(Sobac'e serdce)
di Alexander Raskatov
Produzione De Nederlandse Opera, Amsterdam
Direttore Martyn Brabbins, Regia Simon McBurney, Scene Michael Levine, Costumi Christina Cunningham, Luci Paul Anderson, Video Finn Ross, Marionette Blind Summit Theatre - Mark Down, Nick Barnes, Movimenti coreografici Toby Sedgwick
Con Paulo Szot, Ville Rusanen, Peter Hoare Mark Down, Robin Beer, Fin Cadwell, Josie Daxter, Elena Vassilieva, Nancy Allen Lundy, Vasily Efimov, Andrew Watts, Graeme Danby, Sophie Desmars, Matthew Hargreaves, Brian Galliford, Annett Andriesen, Sophie Desmars, Andrew Watts, Vasily Efimov, Evgeny Stanimirov
Milano, Teatro alla Scala, dal 13 marzo al 3 aprile 2013
Cosa succede se un cuore umano viene trapiantato nel petto di un placido cane? Succede che il quadrupede si umanizza assumendo i comportamenti più deleteri del bipede dal quale proviene il muscolo cardiaco, al punto che lo scombinato chirurgo che ha provveduto all'esperimento decide di riportarlo all'originaria condizione canina. È questa la conclusione cui giunge Michail Bulgakov nel romanzo breve Cuore di cane, al quale si ispira l'omonima opera del compositore russo Alexander Raskatov su libretto firmato dall'italiano Cesare Mazzonis. Naturalmente non è tutto qui: c'è anche la satira del regime sovietico, con tanto di Comitato Inquilini, coretti proletari, riferimenti ai discorsi controrivoluzionari ed al bolscevismo, mentre il personaggio del Grande Capo è un'evidente allusione alla figura di Stalin. A scanso di equivoci, nel corso del colloquio telefonico con l'esimio chirurgo che minaccia di lasciare Mosca, nel libretto Cesare Mazzonis ha messo in bocca al Grande Capo la frase: «Dica, le siamo venuti così a noia?». È la stessa pronunciata dal dittatore nell'unica telefonata fatta a Bulgakov in risposta alla domanda epistolare posta dallo scrittore agli alti papaveri sovietici: «Son dunque io pensabile in URSS?» A riprova dei rapporti tesi tra il regime e l'autore, Cuore di cane, scritto nel 1925, in Unione Sovietica non viene pubblicato in versione integrale che nel 1987, circolando prima di allora solo attraverso il samizdat, la rete clandestina della dissidenza.

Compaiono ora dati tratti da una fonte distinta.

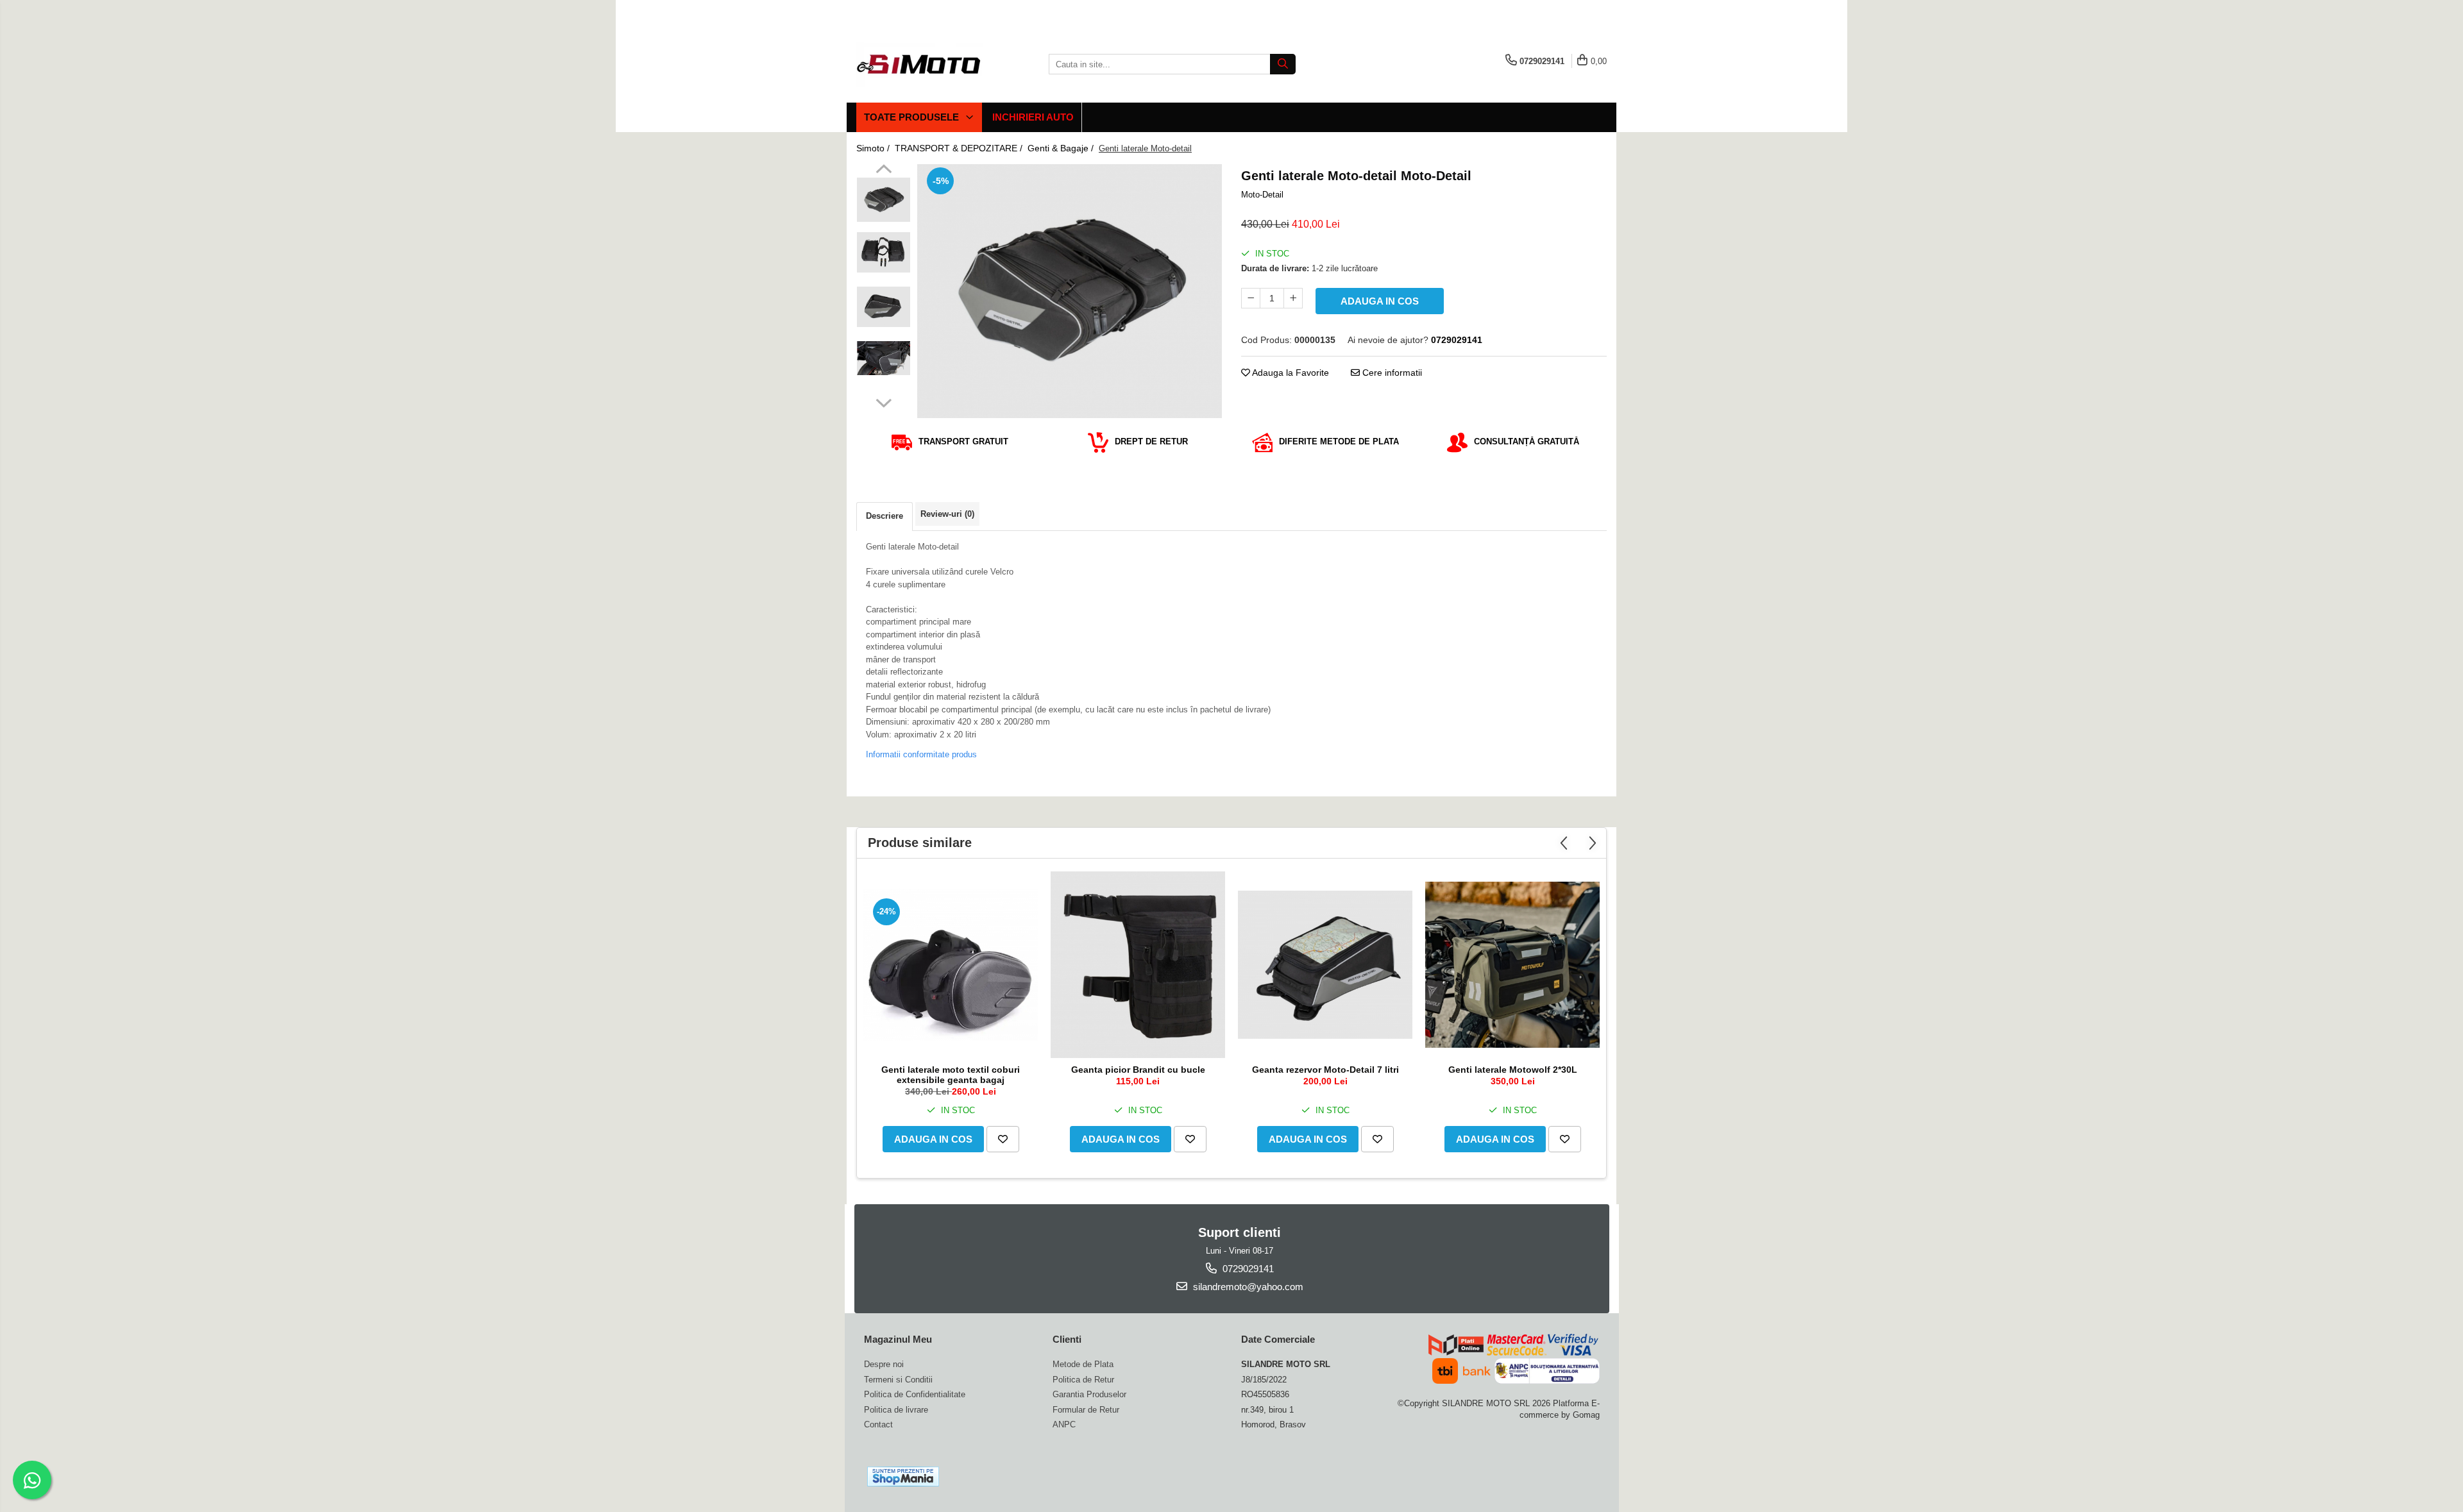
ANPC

È del 2010, invece, l'opera di Raskatov che, dopo un debutto ad Amsterdam nel giugno ed una ripresa londinese nel novembre di quell'anno, viene ora proposta al Teatro alla Scala dal 13 marzo al 3 aprile: una curiosità per il pubblico nell'anno delle celebrazioni verdiane ed wagneriane, in cui sul palco scaligero vengono rappresentate in prevalenza opere dei due compositori, Verdi e Wagner, di cui ricorre il duecentesimo anniversario della nascita. La bizzarra vicenda del cane fatto uomo è resa ancor più originale dagli accorgimenti cui il regista Simon McBurney ricorre per l'allestimento. Difficile pensare che un vero cane, pur addestrato, resista in scena docile e obbediente per un'ora in quarto, la durata del primo atto del quale è indiscusso protagonista (nel secondo atto è il suo equivalente umanizzato a spadroneggiare). La geniale sostituzione del quadrupede in carne ed ossa con un burattino, costituito da un'essenziale struttura metallica ed animato a scena aperta da un'équipe di abilissimi burattinai, crea un effetto di rara suggestione. L'intensità delle espressioni del muso e la verosimiglianza dei movimenti del corpo sono impressionanti: è il caso di dire che gli animatori riescono a dare l'anima alla loro creatura, piuttosto che limitarsi a muoverla. Acuto filosofo e commentatore della realtà circostante, il cane dal canto suo esterna i suoi pensieri attraverso una "voce brutta", affidata ad un soprano drammatico che emette suoni tramite un megafono, ed una "voce bella", assegnata ad un controtenore che, in perfetta sintonia con il suo alter ego, arriva a buttarsi a pancia per aria per farsela grattare insieme a lui, quando il suo beniamino avverte questa necessità. Ottimi gli interpreti che, sotto la direzione di Martyn Brabbins in sostituzione di Valery Gergiev, si trovano ad affrontare una non semplice partitura, per di più impegnati nel doppio ruolo di cantanti ed attori in grado di valorizzare la vis satirica dell'autore.